Using rifampin-based therapy alongside a triple antiretroviral regimen that contains drugs from the NNRTI class (either nevirapine or efavirenz) does not result in a poorer response to treatment or greater toxicity, South African researchers reported last week at the Third International AIDS Society Conference on HIV Treatment and Pathogenesis in Rio de Janeiro, Brazil.
Concern persists over the effect of interactions between rifampin and nevirapine or efavirenz, and the possibility that rifampin will reduce blood levels of the NNRTI, leading to sub-optimal anti-HIV treatment and drug resistance. No long-term randomised study has yet reported on the effects of rifampin, and the South African study is the first substantial review of the clinical outcomes of patients in a resource-limited setting taking both regimens at the same time.
South African researchers set out to compare outcomes of patients with and without tuberculosis (TB) receiving rifampin-based treatment who commenced NNRTI-containing ART regimens. They looked at outcomes in the Medecins sans Frontieres Khayelitsha community cohort, which provides prospective follow-up.
The study reviewed 1731 patients with a median CD4 cell count of 76 cells/mm3 at baseline and high viral load (median 5.4 log10 copies/ml, 250,000 copies/ml).
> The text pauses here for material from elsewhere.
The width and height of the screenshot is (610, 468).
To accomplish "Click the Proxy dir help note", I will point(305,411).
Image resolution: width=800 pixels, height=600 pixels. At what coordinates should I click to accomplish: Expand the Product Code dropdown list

Twenty-five per cent were receiving TB treatment at the time they began antiretroviral therapy (ART), and the vast majority had completed at least two months of TB treatment by this point (45% >2 months, 34%>4 months).
Initial regimens in the cohort were fairly evenly divided between nevirapine and efavirenz-containing regimens (EFV 808, NVP 918).
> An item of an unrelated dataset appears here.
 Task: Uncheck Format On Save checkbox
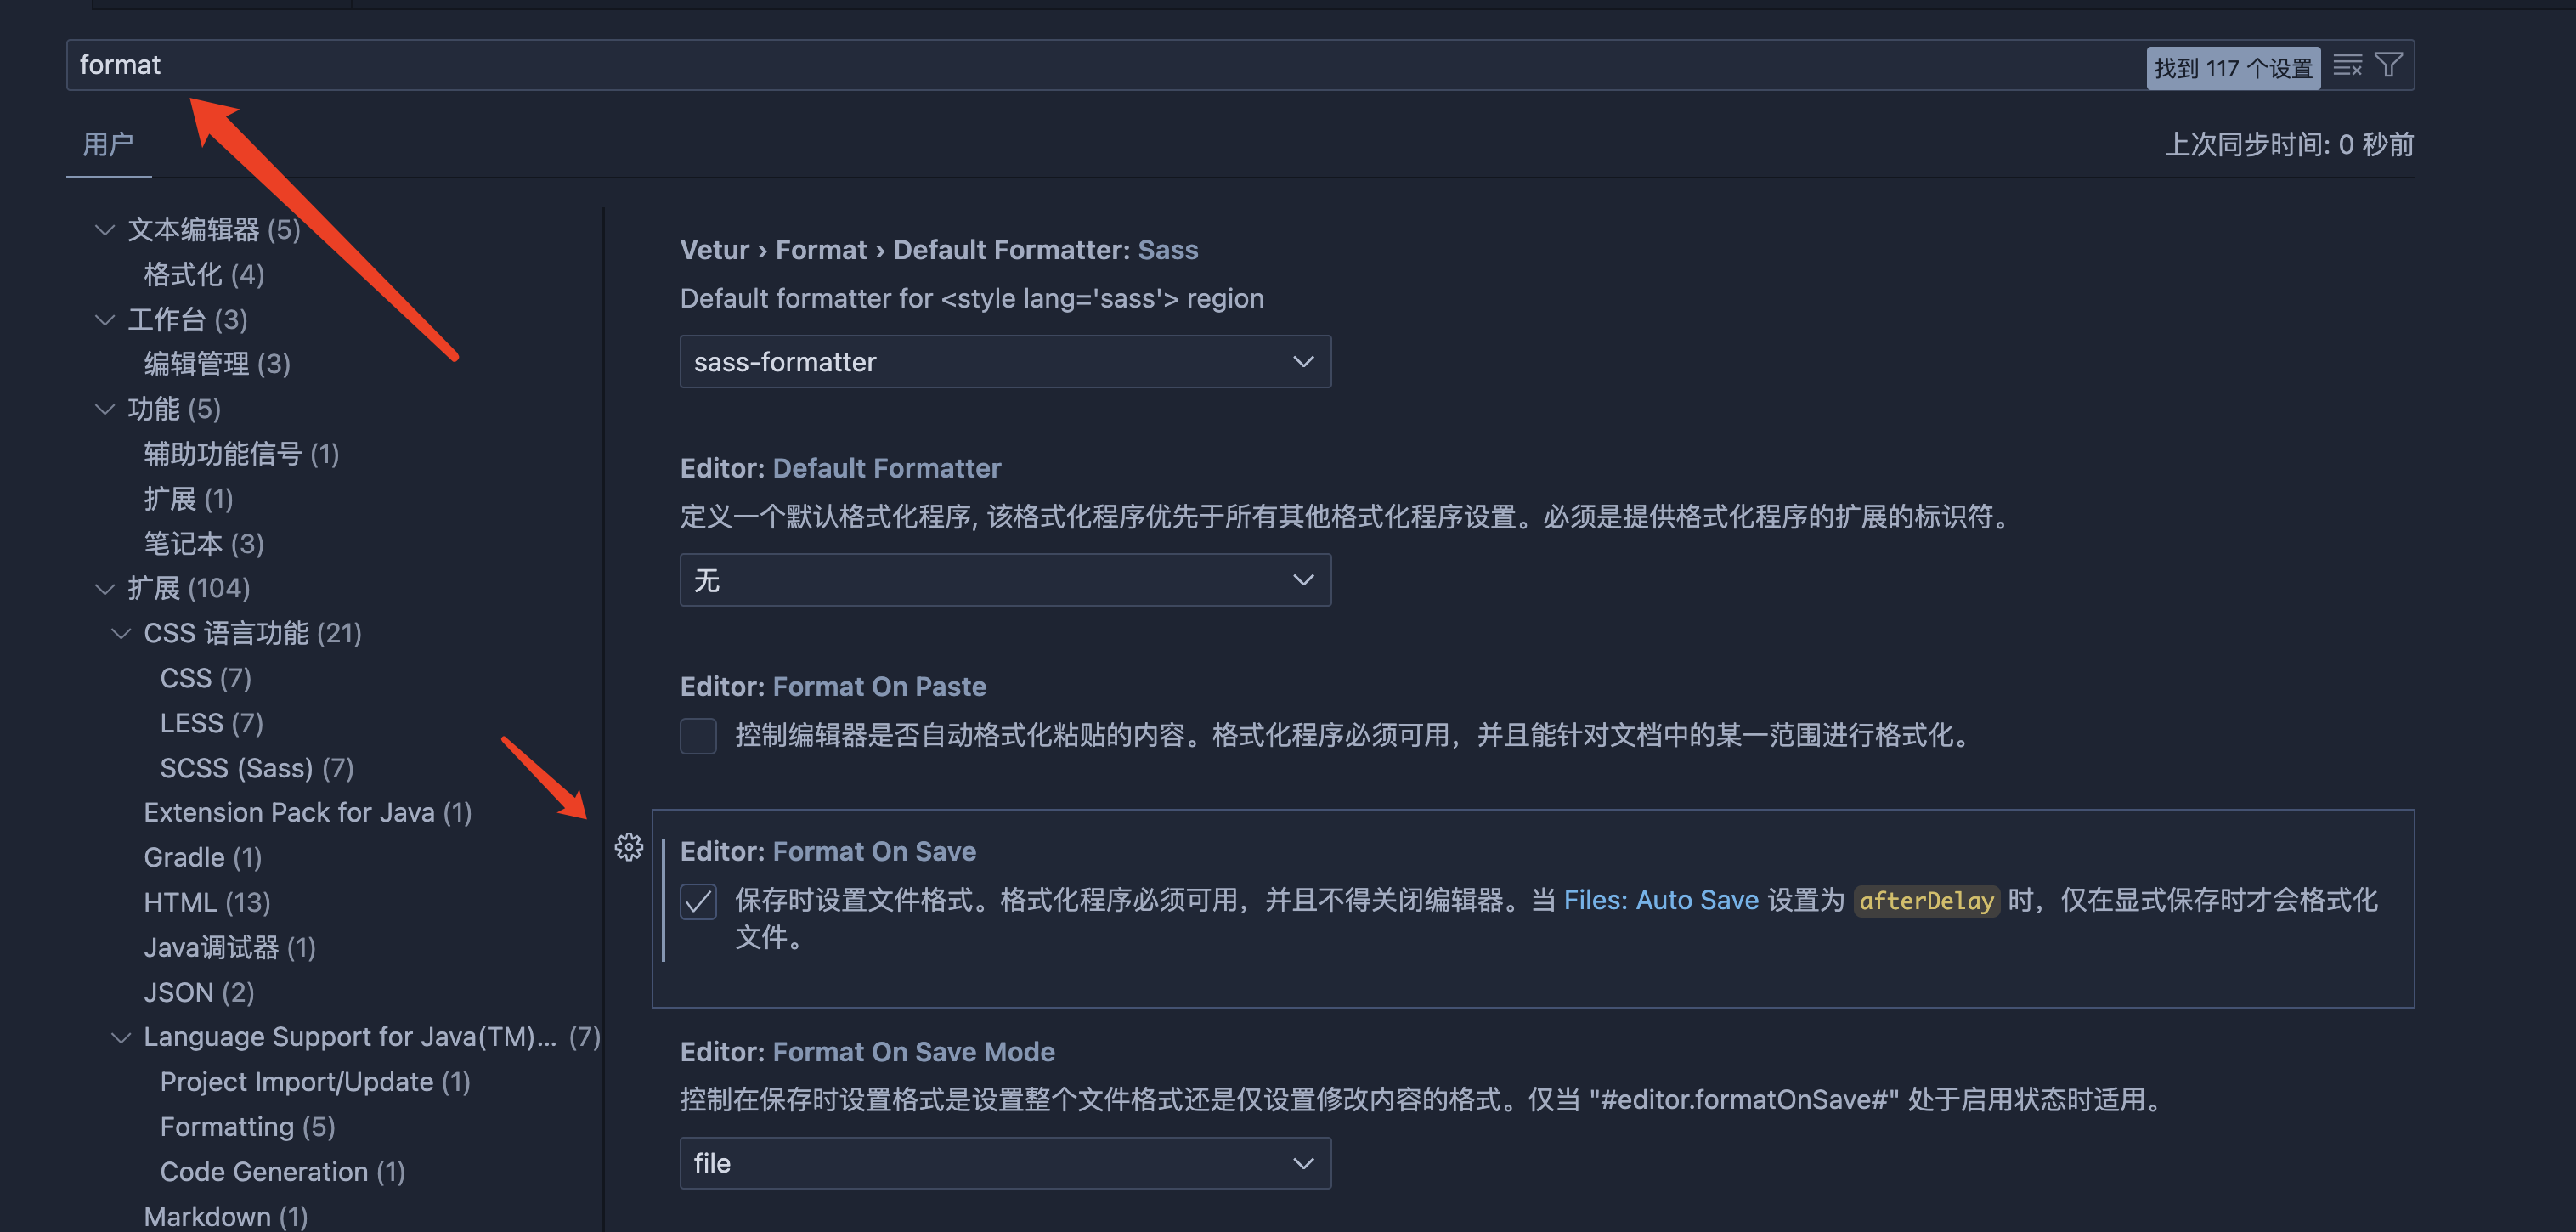click(x=698, y=901)
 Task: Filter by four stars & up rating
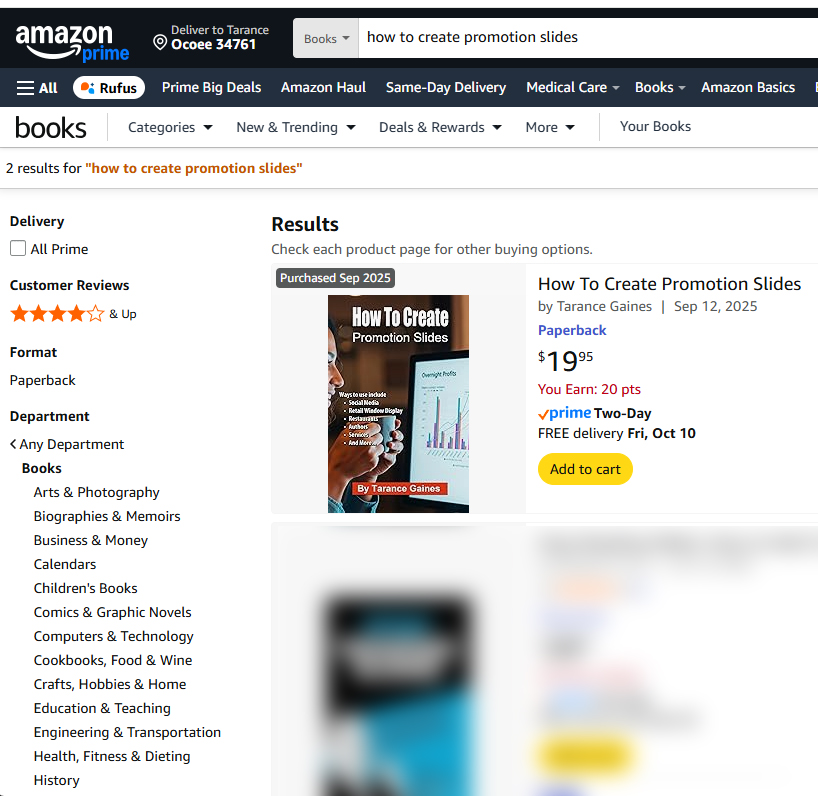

After three months of antiretroviral treatment, individuals receiving concomitant TB treatment were significantly less likely to have viral load below 400 copies/ml, but this difference was no longer apparent at month six (8.3% vs 13% at month 3, p=0.045; 8.6% vs 9.1% at month 6, p=0.91).
There was no difference in survival or immunologic outcomes at month six, nor any evidence of increased mortality due to immune reconstitution syndrome or advanced HIV disease in the TB treatment group.
Although a trend towards more treatment switches due to hepatotoxicity was observed in the nevirapine/TB treatment group, this was not associated with concomitant rifampin treatment (8% vs 4%, p=0.849).
Van Cutsem G et al. TB/HIV coinfected patients on rifampicin-containing treatment have equivalent ART treatment outcomes and concurrent use of nevirapine is not associated with increased hepatotoxicity. Third International AIDS Society Conference on HIV Pathogenesis and Treatment, Rio de Janeiro, Brazil, abstract WePp0303, 2005.